* **YOUR TASK**
Return the entire listing, word for word.

* **LISTED ENTRIES**
⟨

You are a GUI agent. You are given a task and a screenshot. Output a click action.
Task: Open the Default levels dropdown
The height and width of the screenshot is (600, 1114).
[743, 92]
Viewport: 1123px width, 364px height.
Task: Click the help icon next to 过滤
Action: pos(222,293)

⟩

* **SOLUTION BELOW**
You are a GUI agent. You are given a task and a screenshot. Output a click action.
Task: Open the Default levels dropdown
The height and width of the screenshot is (600, 1114).
[743, 92]
Viewport: 1123px width, 364px height.
Task: Click the help icon next to 过滤
Action: pos(222,293)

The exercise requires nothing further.